- **Exercise material**:

>>>

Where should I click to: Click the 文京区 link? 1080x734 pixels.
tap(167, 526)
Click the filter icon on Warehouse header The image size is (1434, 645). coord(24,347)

<<<
>>>

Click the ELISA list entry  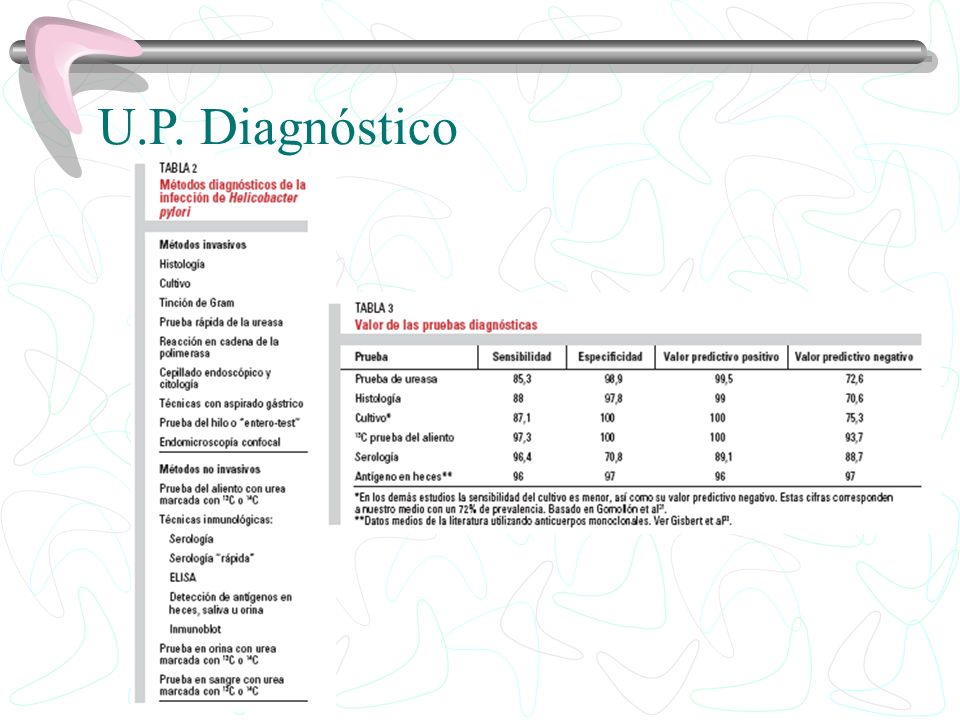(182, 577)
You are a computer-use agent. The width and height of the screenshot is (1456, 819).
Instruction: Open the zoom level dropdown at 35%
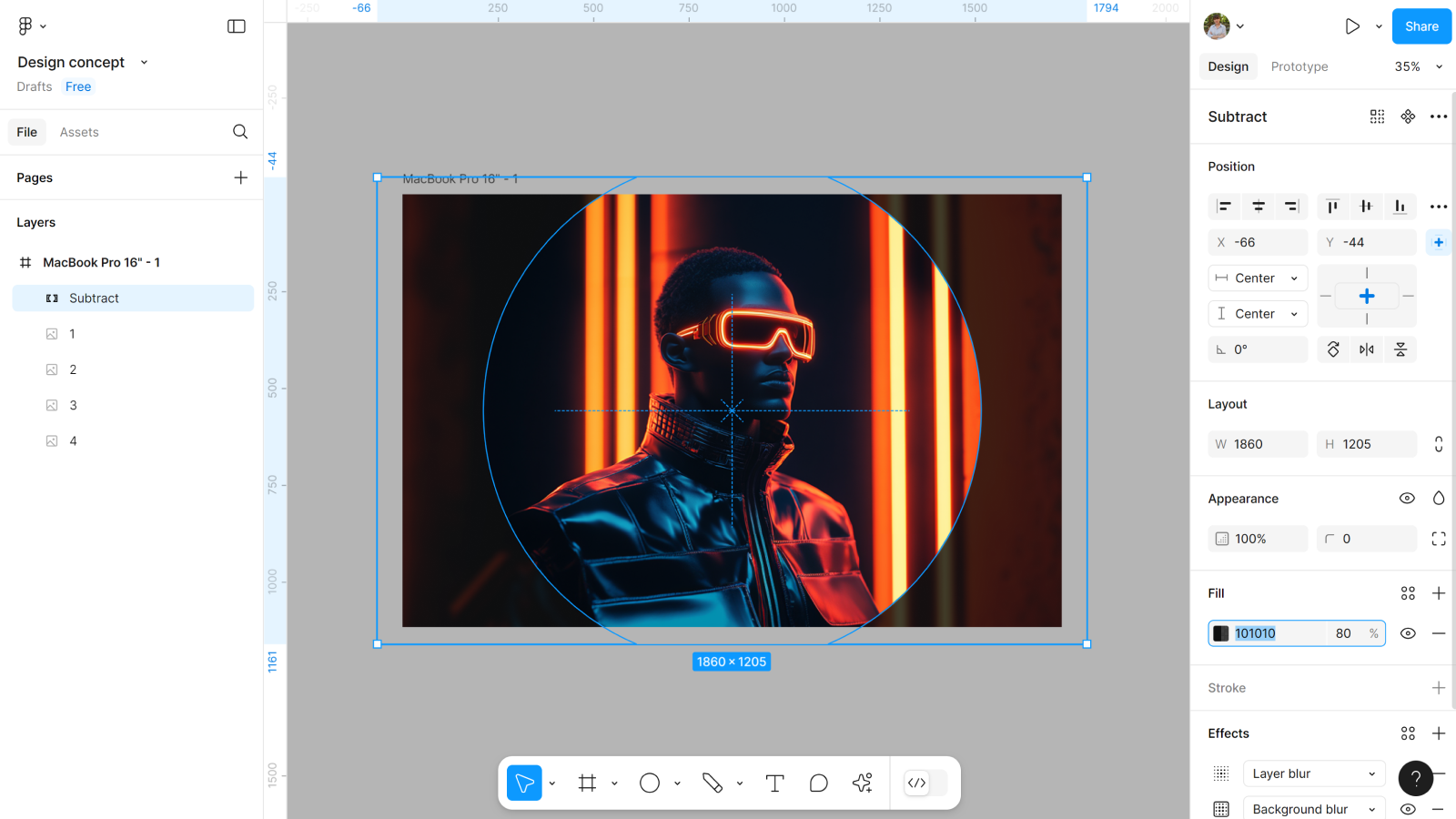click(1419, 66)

<<<
>>>

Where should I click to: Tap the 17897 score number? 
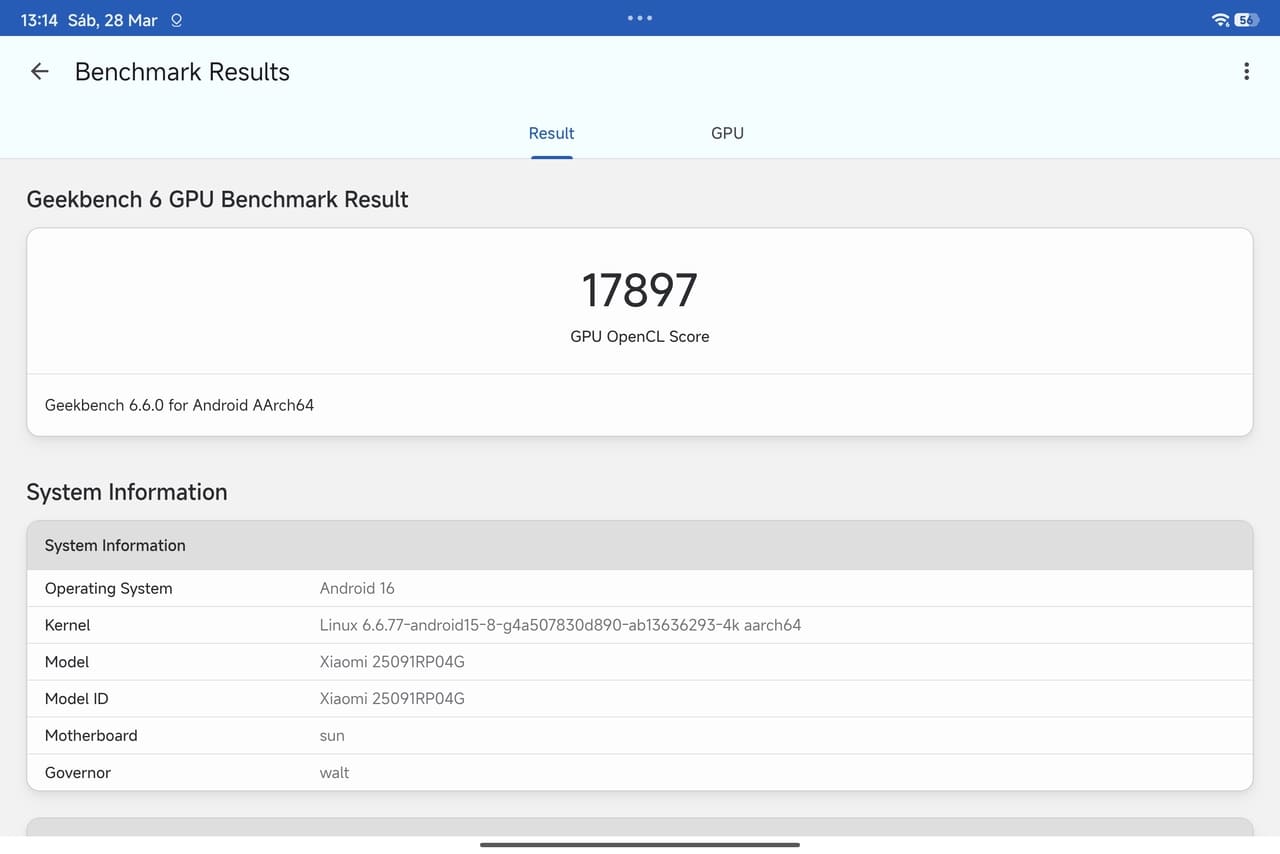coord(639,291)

<<<

- **Work to be completed**: Print again the lines of the entries above that fall between the line holding "Where should I click to: Click" and the line holding "Click the filter", inclusive, exactly as they stand.

- **Completed task**:
Where should I click to: Click the 文京区 link? 1080x734 pixels.
tap(167, 526)
Click the filter icon on Warehouse header The image size is (1434, 645). coord(24,347)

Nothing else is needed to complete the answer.